Collected data
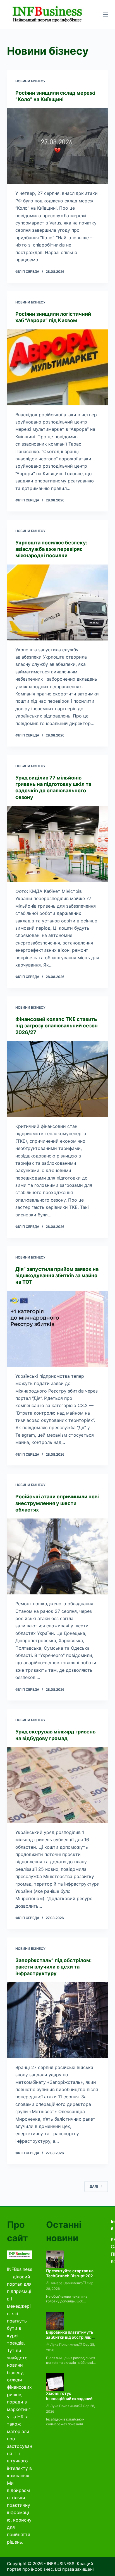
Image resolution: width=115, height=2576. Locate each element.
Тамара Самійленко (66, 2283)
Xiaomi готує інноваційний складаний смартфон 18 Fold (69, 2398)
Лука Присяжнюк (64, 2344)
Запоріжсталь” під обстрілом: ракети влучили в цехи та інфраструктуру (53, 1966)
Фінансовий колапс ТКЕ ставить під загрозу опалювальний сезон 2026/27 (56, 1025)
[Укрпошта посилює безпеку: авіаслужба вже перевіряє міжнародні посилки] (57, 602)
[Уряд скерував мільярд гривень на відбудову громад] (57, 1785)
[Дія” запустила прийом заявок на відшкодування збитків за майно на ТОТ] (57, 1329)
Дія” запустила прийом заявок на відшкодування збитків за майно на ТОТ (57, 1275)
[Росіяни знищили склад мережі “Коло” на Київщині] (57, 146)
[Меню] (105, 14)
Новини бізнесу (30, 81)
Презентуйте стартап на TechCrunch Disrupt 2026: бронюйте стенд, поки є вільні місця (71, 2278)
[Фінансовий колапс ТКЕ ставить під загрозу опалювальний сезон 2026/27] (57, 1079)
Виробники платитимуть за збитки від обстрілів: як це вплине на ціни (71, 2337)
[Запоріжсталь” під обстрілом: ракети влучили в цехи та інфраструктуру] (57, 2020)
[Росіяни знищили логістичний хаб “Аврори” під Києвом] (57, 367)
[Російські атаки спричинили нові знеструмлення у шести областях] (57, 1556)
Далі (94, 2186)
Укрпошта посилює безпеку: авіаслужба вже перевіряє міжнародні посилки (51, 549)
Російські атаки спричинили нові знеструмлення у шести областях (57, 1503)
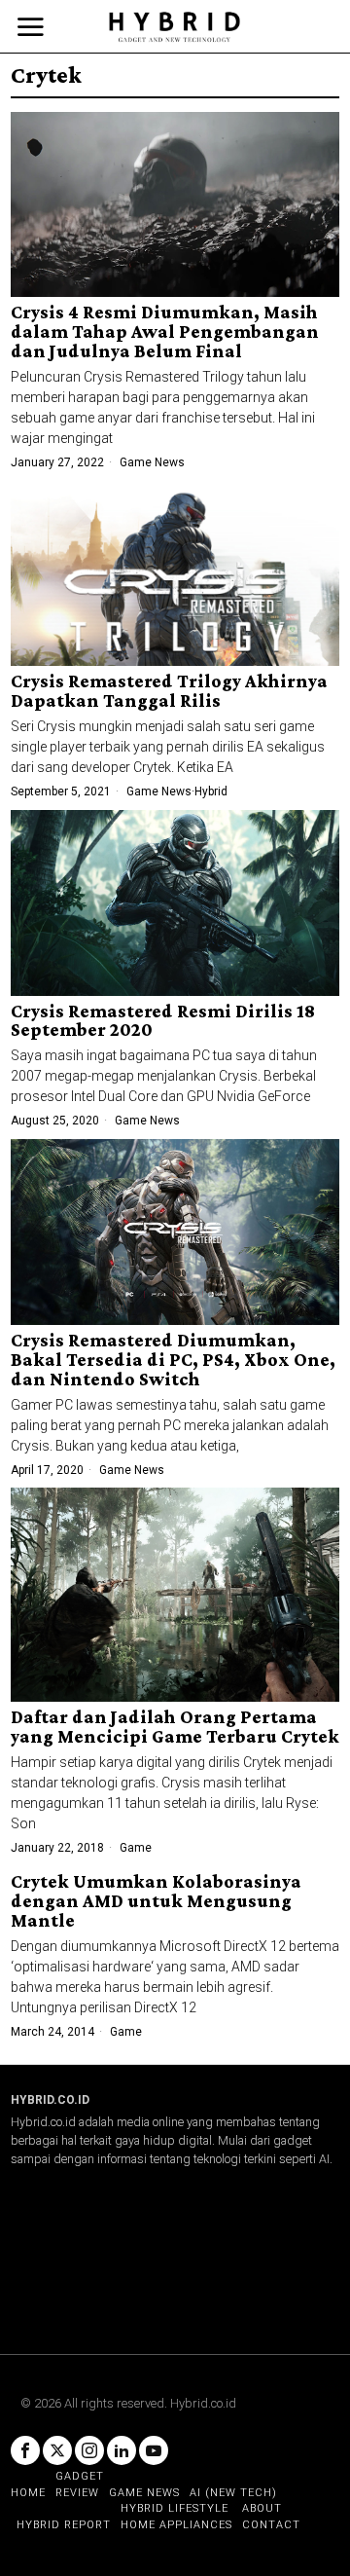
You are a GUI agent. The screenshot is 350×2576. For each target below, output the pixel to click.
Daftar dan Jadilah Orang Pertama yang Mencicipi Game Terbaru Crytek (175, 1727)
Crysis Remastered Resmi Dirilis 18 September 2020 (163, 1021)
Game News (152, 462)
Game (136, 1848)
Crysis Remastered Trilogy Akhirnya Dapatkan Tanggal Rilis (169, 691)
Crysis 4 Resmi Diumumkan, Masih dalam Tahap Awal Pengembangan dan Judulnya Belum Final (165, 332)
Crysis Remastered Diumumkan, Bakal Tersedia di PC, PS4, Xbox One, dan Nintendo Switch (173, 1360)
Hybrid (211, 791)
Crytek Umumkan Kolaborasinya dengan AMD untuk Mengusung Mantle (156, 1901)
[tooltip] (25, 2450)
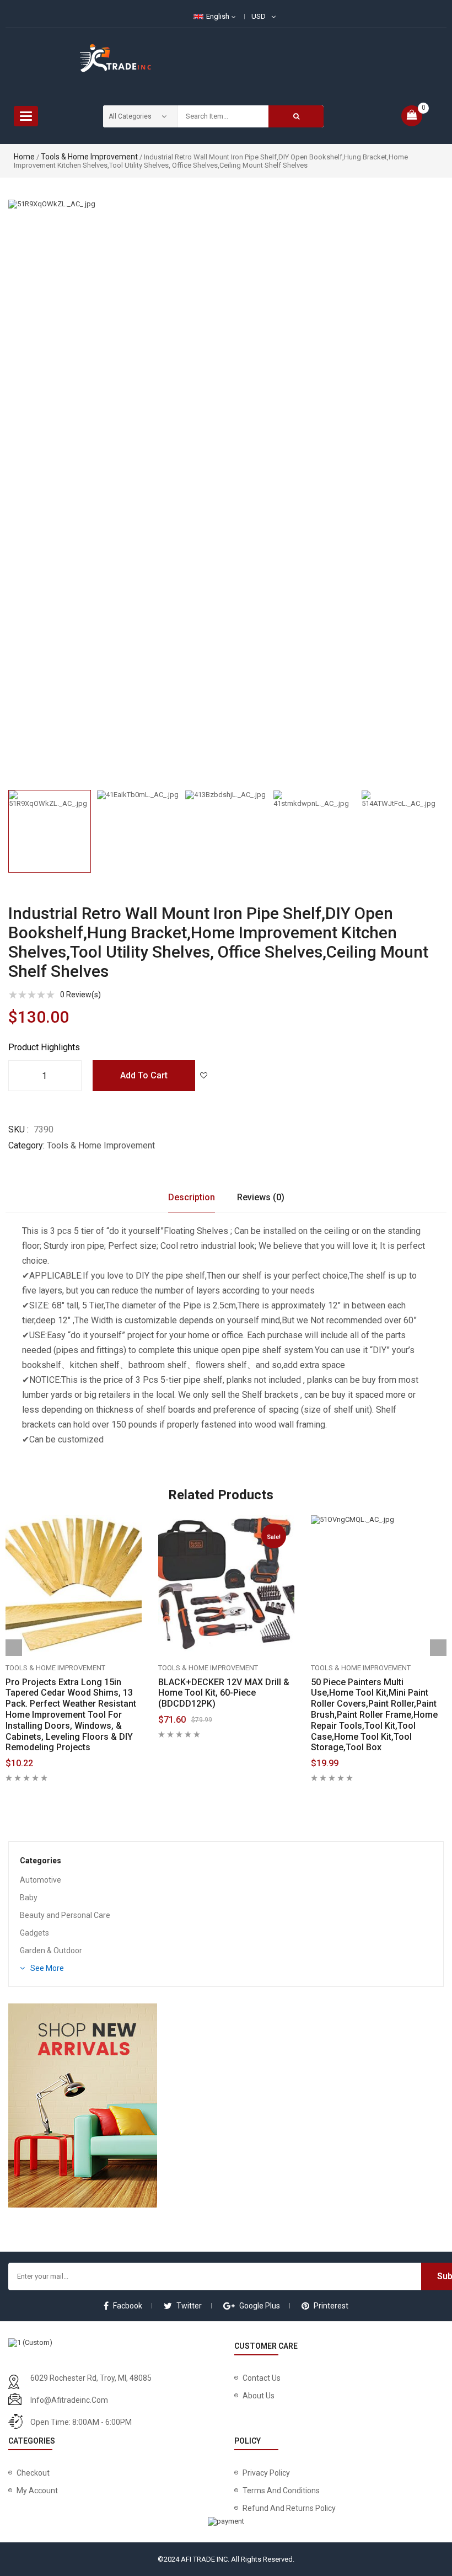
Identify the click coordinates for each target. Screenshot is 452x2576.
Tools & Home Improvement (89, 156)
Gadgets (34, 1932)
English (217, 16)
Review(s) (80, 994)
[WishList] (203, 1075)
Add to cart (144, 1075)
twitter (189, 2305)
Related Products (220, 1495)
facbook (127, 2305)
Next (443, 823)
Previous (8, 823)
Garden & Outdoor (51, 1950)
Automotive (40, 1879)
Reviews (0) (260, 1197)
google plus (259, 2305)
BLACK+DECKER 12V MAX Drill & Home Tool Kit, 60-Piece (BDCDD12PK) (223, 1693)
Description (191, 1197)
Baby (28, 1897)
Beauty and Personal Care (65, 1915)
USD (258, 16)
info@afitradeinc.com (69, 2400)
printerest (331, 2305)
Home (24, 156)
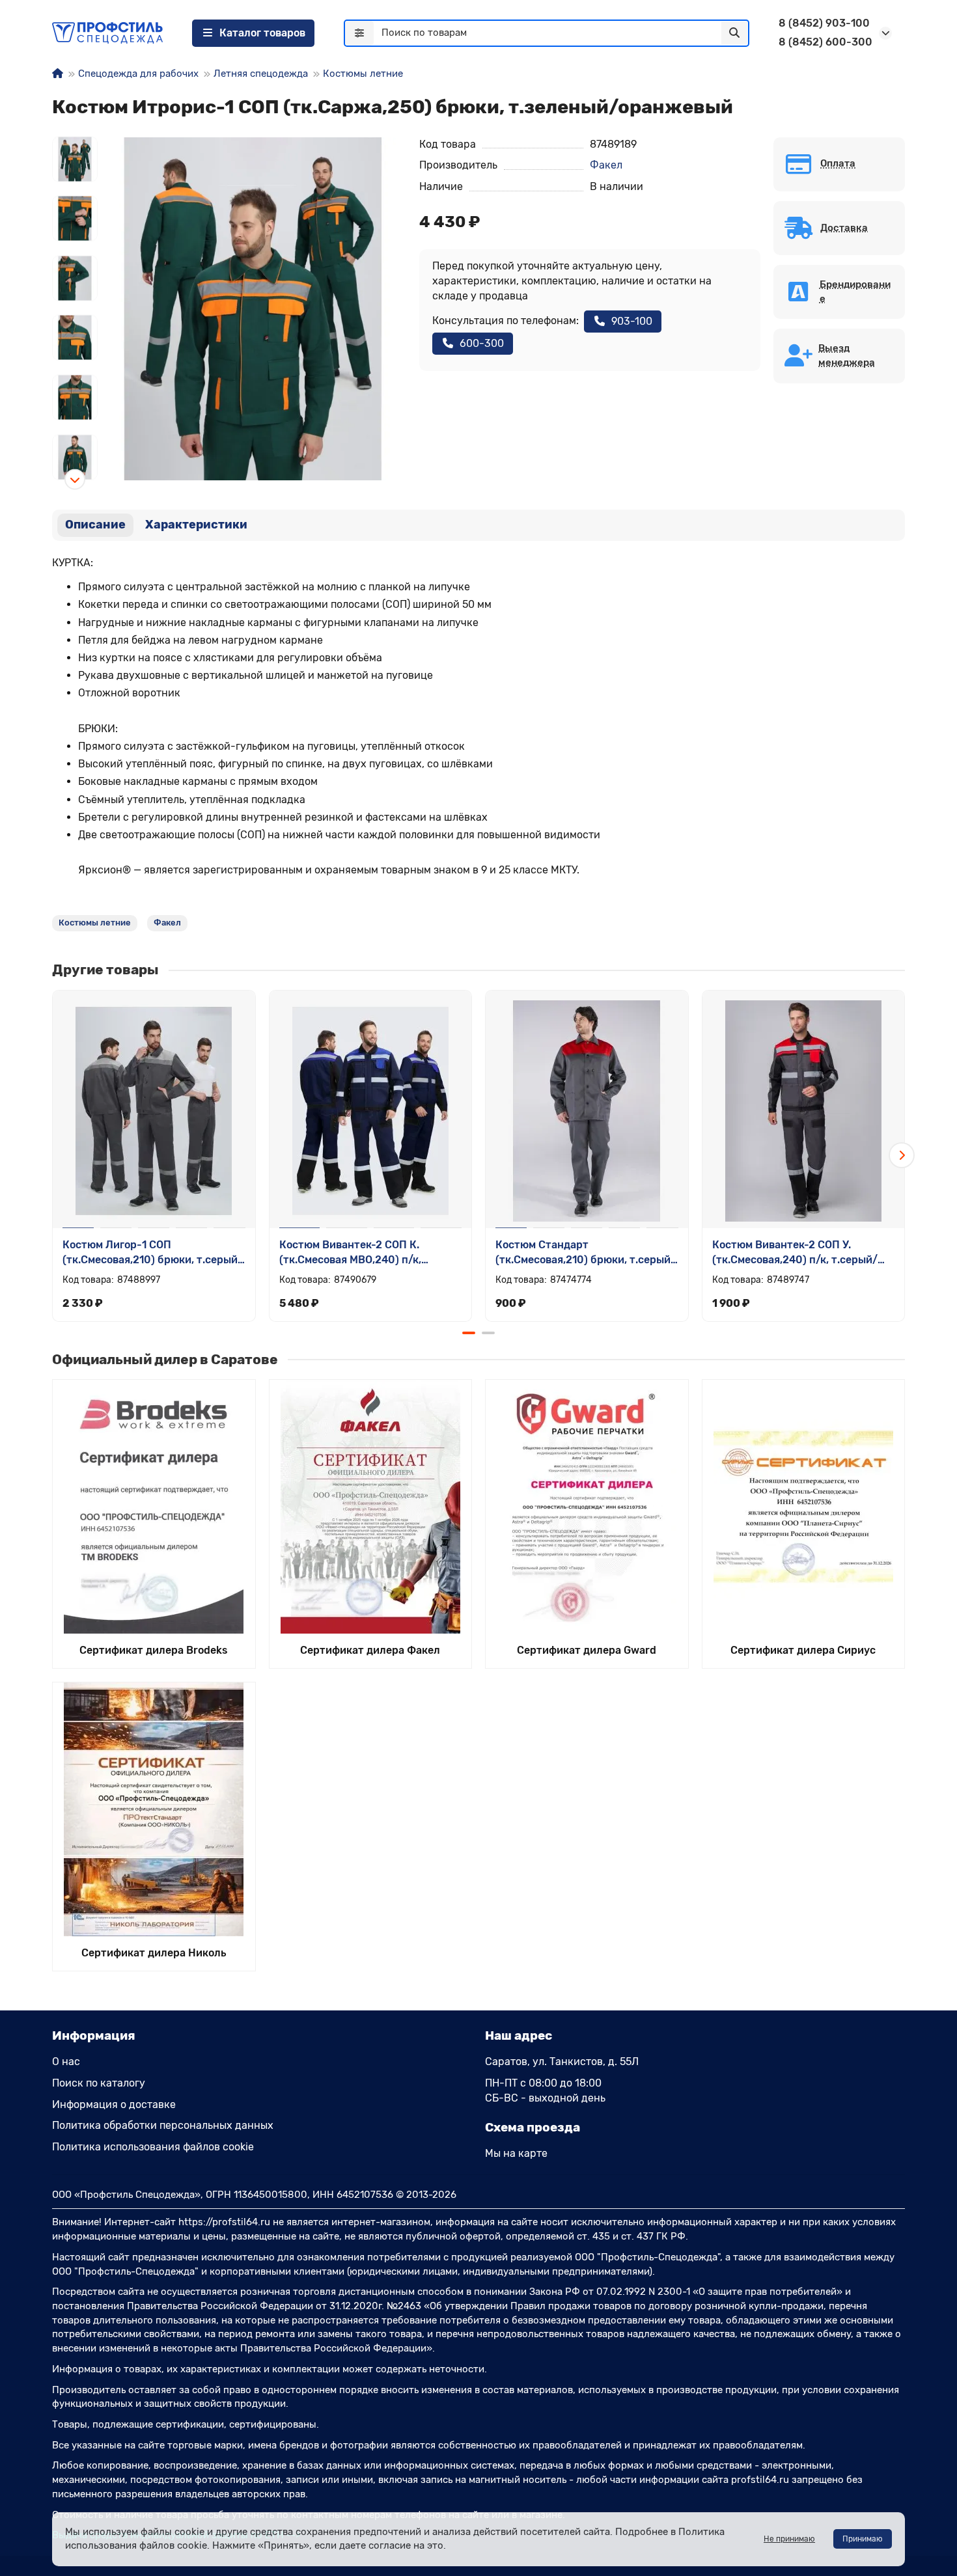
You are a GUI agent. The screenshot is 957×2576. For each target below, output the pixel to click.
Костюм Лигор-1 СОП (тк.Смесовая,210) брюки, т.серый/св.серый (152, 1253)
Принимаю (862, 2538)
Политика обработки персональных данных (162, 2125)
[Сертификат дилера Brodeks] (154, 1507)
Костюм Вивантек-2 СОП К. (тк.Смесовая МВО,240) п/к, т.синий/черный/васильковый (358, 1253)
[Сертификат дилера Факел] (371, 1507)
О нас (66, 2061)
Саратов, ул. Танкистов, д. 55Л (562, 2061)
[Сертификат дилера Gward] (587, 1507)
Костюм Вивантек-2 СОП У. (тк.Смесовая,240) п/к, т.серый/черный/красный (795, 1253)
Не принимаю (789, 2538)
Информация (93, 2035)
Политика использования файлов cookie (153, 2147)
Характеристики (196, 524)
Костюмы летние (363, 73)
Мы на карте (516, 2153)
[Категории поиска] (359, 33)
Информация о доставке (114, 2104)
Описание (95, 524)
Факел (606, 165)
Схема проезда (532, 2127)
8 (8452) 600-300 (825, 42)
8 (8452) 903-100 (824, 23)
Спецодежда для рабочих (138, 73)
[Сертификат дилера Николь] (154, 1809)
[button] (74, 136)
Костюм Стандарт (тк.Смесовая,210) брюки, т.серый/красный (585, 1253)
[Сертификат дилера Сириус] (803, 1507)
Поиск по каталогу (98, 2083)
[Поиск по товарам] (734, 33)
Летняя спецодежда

▶ _Task statement_
Each record above must be retyped exactly as given, with the images excluded.

▶ _Response below_
Image resolution: width=115, height=2576. Locate each element.
Тамара Самійленко (66, 2283)
Xiaomi готує інноваційний складаний смартфон 18 Fold (69, 2398)
Лука Присяжнюк (64, 2344)
Запоріжсталь” під обстрілом: ракети влучили в цехи та інфраструктуру (53, 1966)
Фінансовий колапс ТКЕ ставить під загрозу опалювальний сезон 2026/27 (56, 1025)
[Укрпошта посилює безпеку: авіаслужба вже перевіряє міжнародні посилки] (57, 602)
[Уряд скерував мільярд гривень на відбудову громад] (57, 1785)
[Дія” запустила прийом заявок на відшкодування збитків за майно на ТОТ] (57, 1329)
Дія” запустила прийом заявок на відшкодування збитків за майно на ТОТ (57, 1275)
[Росіяни знищили склад мережі “Коло” на Київщині] (57, 146)
[Меню] (105, 14)
Новини бізнесу (30, 81)
Презентуйте стартап на TechCrunch Disrupt 2026: бронюйте стенд, поки є вільні місця (71, 2278)
[Фінансовий колапс ТКЕ ставить під загрозу опалювальний сезон 2026/27] (57, 1079)
Виробники платитимуть за збитки від обстрілів: як це вплине на ціни (71, 2337)
[Запоріжсталь” під обстрілом: ракети влучили в цехи та інфраструктуру] (57, 2020)
[Росіяни знищили логістичний хаб “Аврори” під Києвом] (57, 367)
[Російські атаки спричинили нові знеструмлення у шести областях] (57, 1556)
Далі (94, 2186)
Укрпошта посилює безпеку: авіаслужба вже перевіряє міжнародні посилки (51, 549)
Російські атаки спричинили нові знеструмлення у шести областях (57, 1503)
You are a GUI agent. The screenshot is 350×2576. For each target below, output the pixel to click.
Daftar dan Jadilah Orang Pertama yang Mencicipi Game Terbaru Crytek (175, 1727)
Crysis Remastered Resmi Dirilis 18 September 2020 (163, 1021)
Game News (152, 462)
Game (136, 1848)
Crysis Remastered Trilogy Akhirnya Dapatkan Tanggal Rilis (169, 691)
Crysis 4 Resmi Diumumkan, Masih dalam Tahap Awal Pengembangan dan Judulnya Belum Final (165, 332)
Crysis Remastered Diumumkan, Bakal Tersedia di PC, PS4, Xbox One, dan Nintendo Switch (173, 1360)
Hybrid (211, 791)
Crytek Umumkan Kolaborasinya dengan AMD untuk Mengusung Mantle (156, 1901)
[tooltip] (25, 2450)
Identify the click coordinates for each target. Screenshot is 452x2576.
Tools & Home Improvement (89, 156)
Gadgets (34, 1932)
English (217, 16)
Review(s) (80, 994)
[WishList] (203, 1075)
Add to cart (144, 1075)
twitter (189, 2305)
Related Products (220, 1495)
facbook (127, 2305)
Next (443, 823)
Previous (8, 823)
Garden & Outdoor (51, 1950)
Automotive (40, 1879)
Reviews (0) (260, 1197)
google plus (259, 2305)
BLACK+DECKER 12V MAX Drill & Home Tool Kit, 60-Piece (BDCDD12PK) (223, 1693)
Description (191, 1197)
Baby (28, 1897)
Beauty and Personal Care (65, 1915)
USD (258, 16)
info@afitradeinc.com (69, 2400)
printerest (331, 2305)
Home (24, 156)
You are a GUI agent. The screenshot is 957×2576. For each target below, output the pixel to click.
Костюм Лигор-1 СОП (тк.Смесовая,210) брюки, т.серый/св.серый (152, 1253)
Принимаю (862, 2538)
Политика обработки персональных данных (162, 2125)
[Сертификат дилера Brodeks] (154, 1507)
Костюм Вивантек-2 СОП К. (тк.Смесовая МВО,240) п/к, т.синий/черный/васильковый (358, 1253)
[Сертификат дилера Факел] (371, 1507)
О нас (66, 2061)
Саратов, ул. Танкистов, д. 55Л (562, 2061)
[Сертификат дилера Gward] (587, 1507)
Костюм Вивантек-2 СОП У. (тк.Смесовая,240) п/к, т.серый/черный/красный (795, 1253)
Не принимаю (789, 2538)
Информация (93, 2035)
Политика использования файлов cookie (153, 2147)
Характеристики (196, 524)
Костюмы летние (363, 73)
Мы на карте (516, 2153)
[Категории поиска] (359, 33)
Информация о доставке (114, 2104)
Описание (95, 524)
Факел (606, 165)
Схема проезда (532, 2127)
8 (8452) 600-300 (825, 42)
8 (8452) 903-100 (824, 23)
Спецодежда для рабочих (138, 73)
[Сертификат дилера Николь] (154, 1809)
[button] (74, 136)
Костюм Стандарт (тк.Смесовая,210) брюки, т.серый/красный (585, 1253)
[Сертификат дилера Сириус] (803, 1507)
Поиск по каталогу (98, 2083)
[Поиск по товарам] (734, 33)
Летняя спецодежда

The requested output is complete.